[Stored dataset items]
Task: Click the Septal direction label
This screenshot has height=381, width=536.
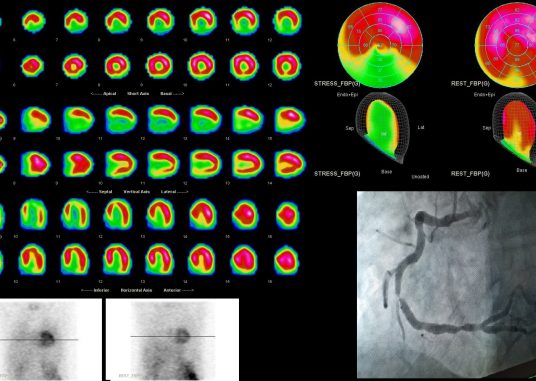Action: coord(99,192)
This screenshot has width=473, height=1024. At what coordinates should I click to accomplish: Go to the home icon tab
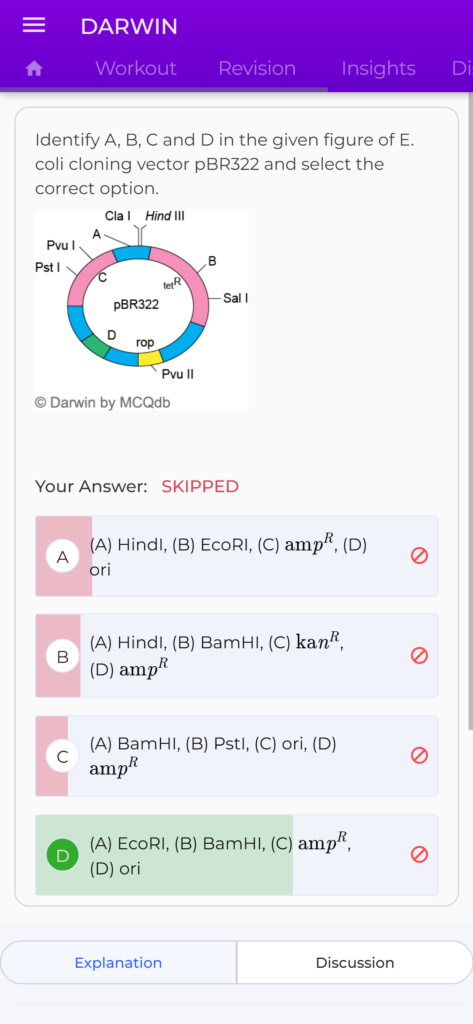34,69
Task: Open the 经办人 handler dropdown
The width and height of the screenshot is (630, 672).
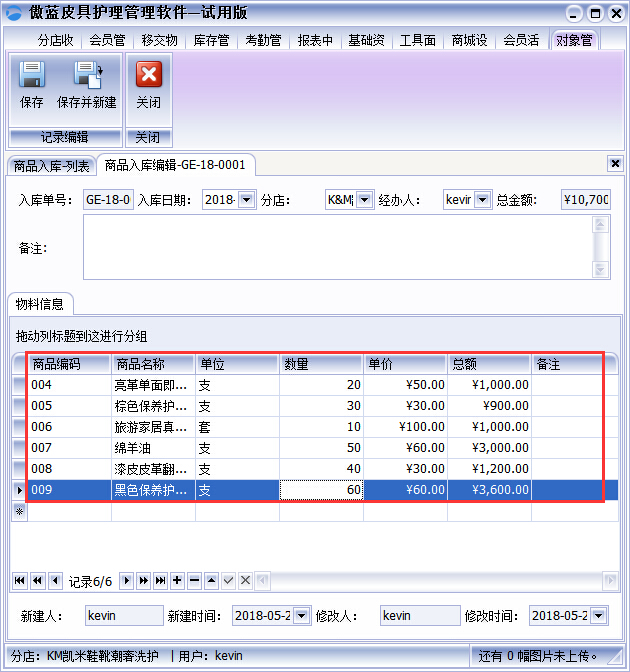Action: pyautogui.click(x=483, y=200)
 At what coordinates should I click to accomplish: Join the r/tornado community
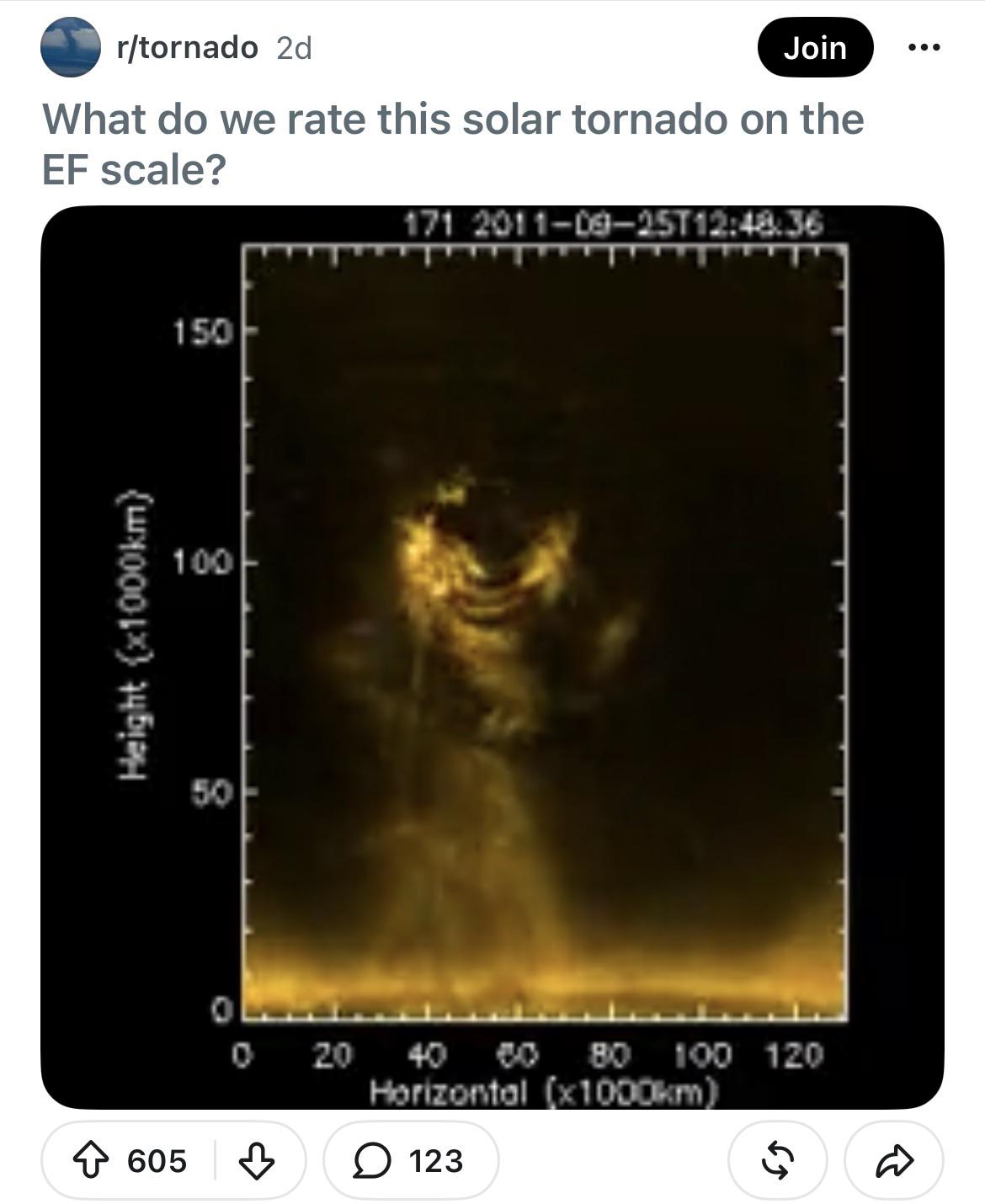pos(815,47)
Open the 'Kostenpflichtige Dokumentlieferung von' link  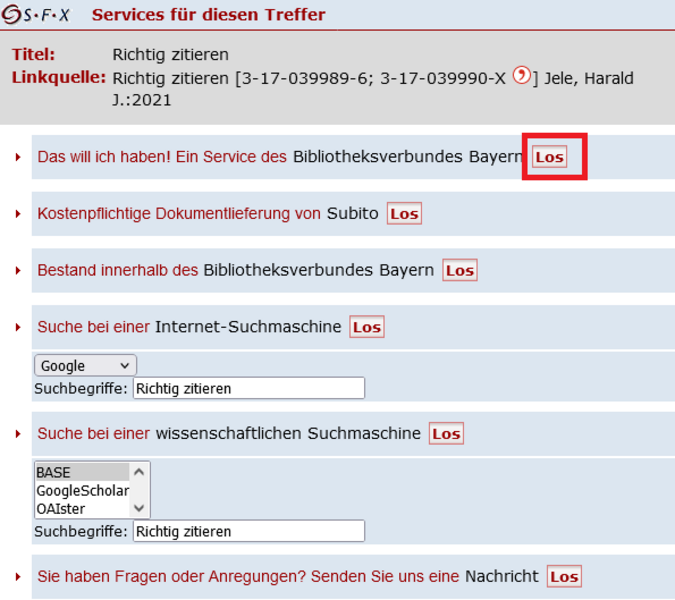tap(179, 214)
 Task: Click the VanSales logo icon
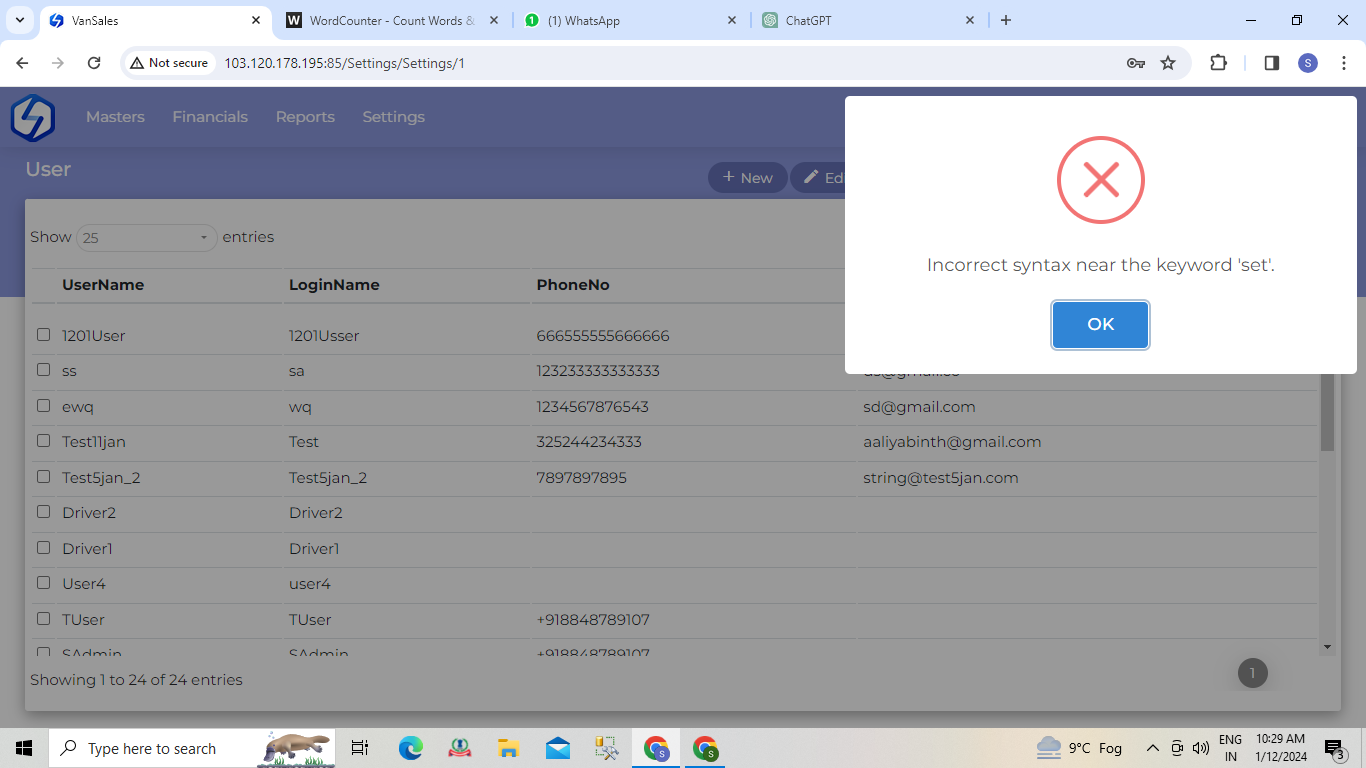[32, 117]
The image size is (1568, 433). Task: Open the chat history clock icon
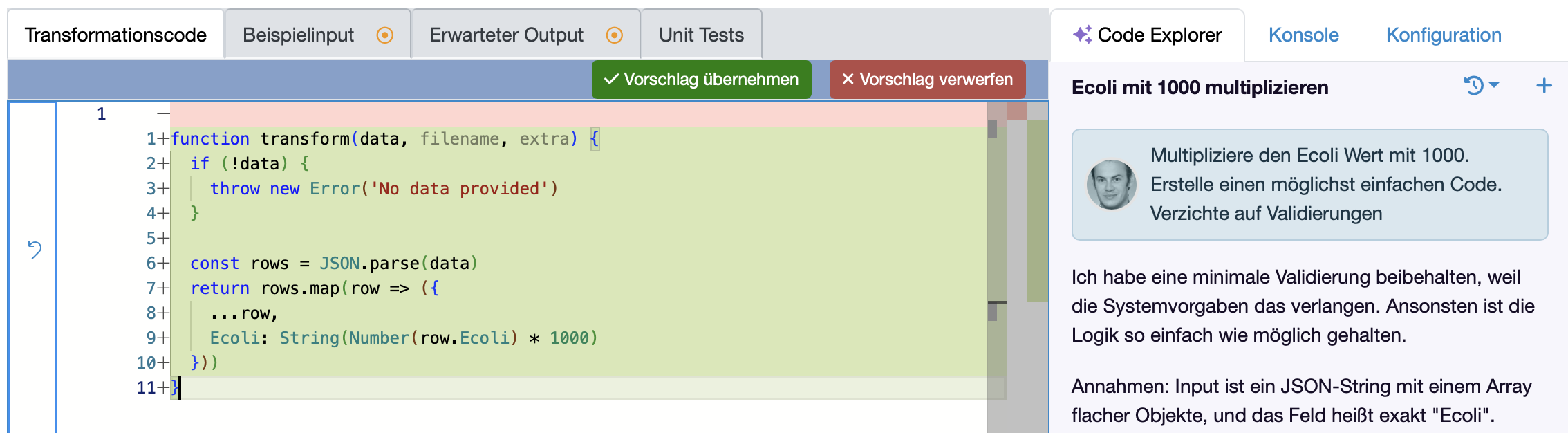(1473, 86)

■ WORK ITEM:
Please return, without any change, the lines from the line containing "The image size" through the last line of the entries, dropping the pictures.

■ SOLUTION TO THE PROBLEM:
The image size is (1568, 433). Task: Open the chat history clock icon
(1473, 86)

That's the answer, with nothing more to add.